Из-за парадной двери раздался ружейный выстрел, по холлу полетели щепки, а один из казаков, вскрикнув, заковылял, держась за ногу. Остальные расположились у окон, откуда доносился звон бьющегося стекла и залетающие снаружи дикие вопли и лай. Пенчерьевский выругался, прижал к себе могучей рукой Валю и, увидев нас, проорал, перекрывая шум:
— Проклятый поп! Они восстали… Крепостные взбунтовались и напали на дом!
На своем веку мне довелось повидать немало осад: от полномасштабных предприятий вроде Канпура, Лакноу или пекинского недоразумения несколько лет тому назад до более частных стычек, типа обороны кабульской резиденции в сорок первом. Но никогда я не видел ничего хуже организованного, чем тот мужицкий штурм Староторска.

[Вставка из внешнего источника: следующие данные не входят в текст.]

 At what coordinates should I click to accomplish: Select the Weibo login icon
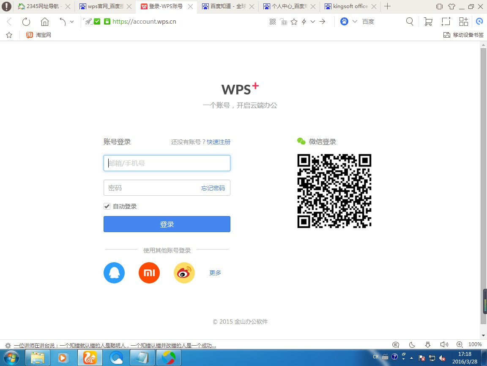tap(184, 272)

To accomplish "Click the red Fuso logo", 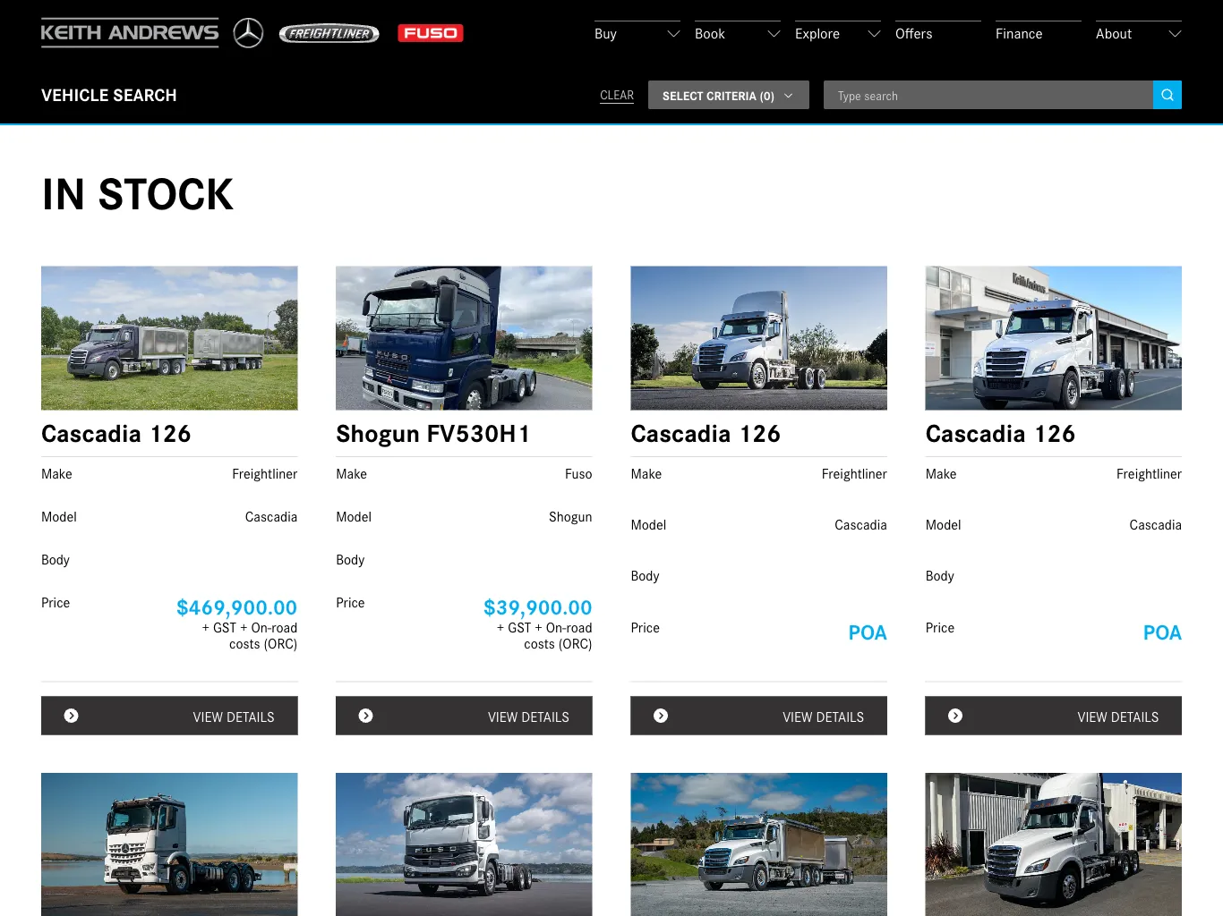I will click(x=430, y=33).
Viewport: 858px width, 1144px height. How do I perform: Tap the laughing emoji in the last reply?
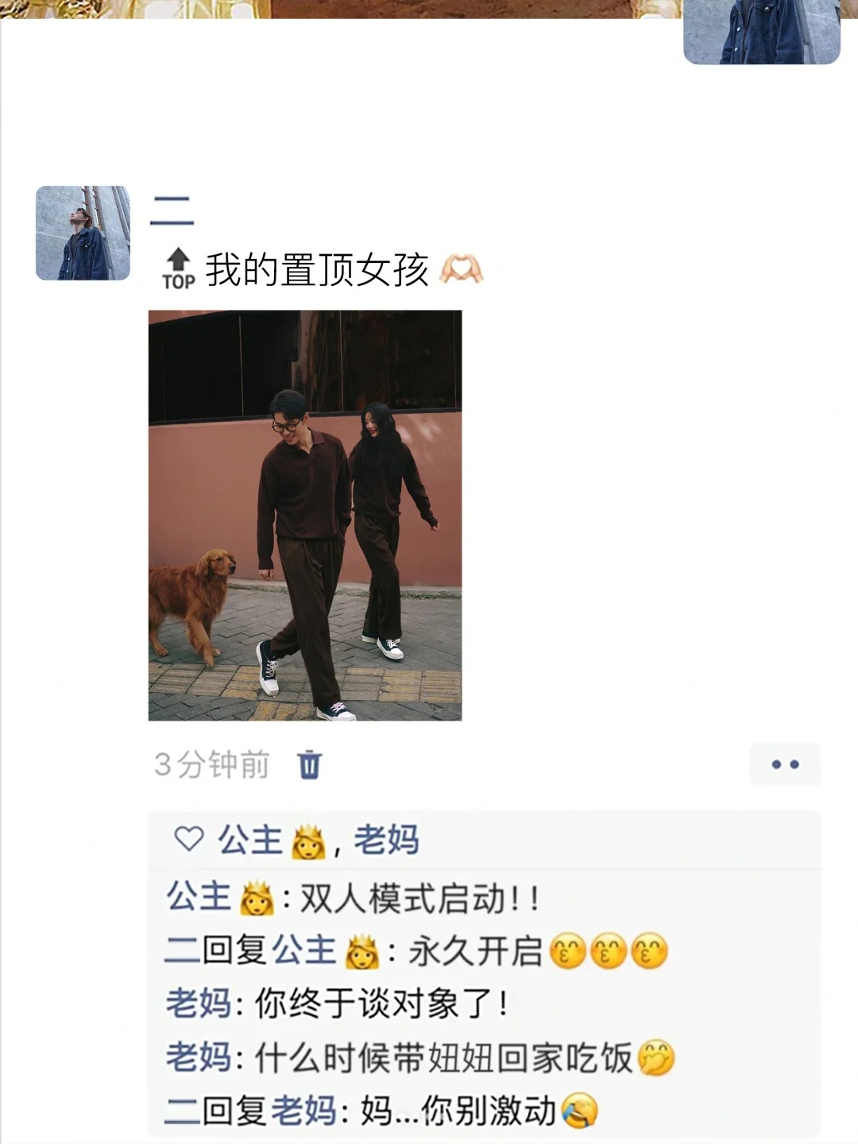[579, 1111]
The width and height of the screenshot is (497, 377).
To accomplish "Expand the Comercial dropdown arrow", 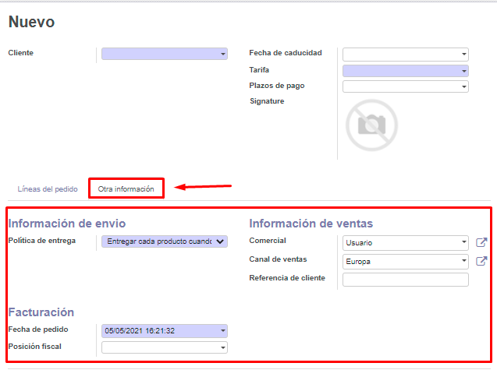I will 464,243.
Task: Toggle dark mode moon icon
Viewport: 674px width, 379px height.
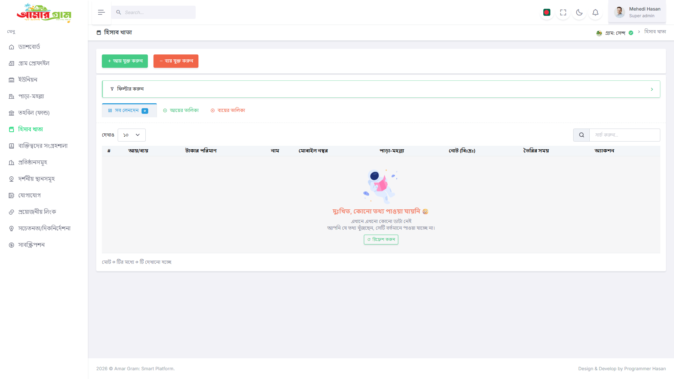Action: point(579,13)
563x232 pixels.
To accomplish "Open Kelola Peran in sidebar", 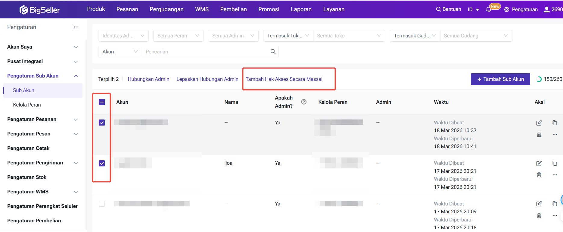I will [27, 105].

Как я уяснил впоследствии, несколько тысяч крестьян, разгоряченных гневным красноречием Бланка, просто поднялись и, похватав оказавшееся под руками оружие, отправились к поместью, намереваясь отомстить за смерть священника. Им даже не пришло в голову предпринять одновременную согласованную атаку со всех сторон. Они просто топтались на дороге, горланя во всю мочь; казаки заметили их из своего барака, подстрелили нескольких из ружей, а затем отступили в центральную усадьбу, как раз к тому времени, когда толпа, хлынув на подъездную дорогу, устремилась к парадной двери. Вот так все и было: мужики громыхали по дверям, ломились в окна фасада, размахивали вилами и факелами, требуя крови Пенчерьевского. [XXXIV*]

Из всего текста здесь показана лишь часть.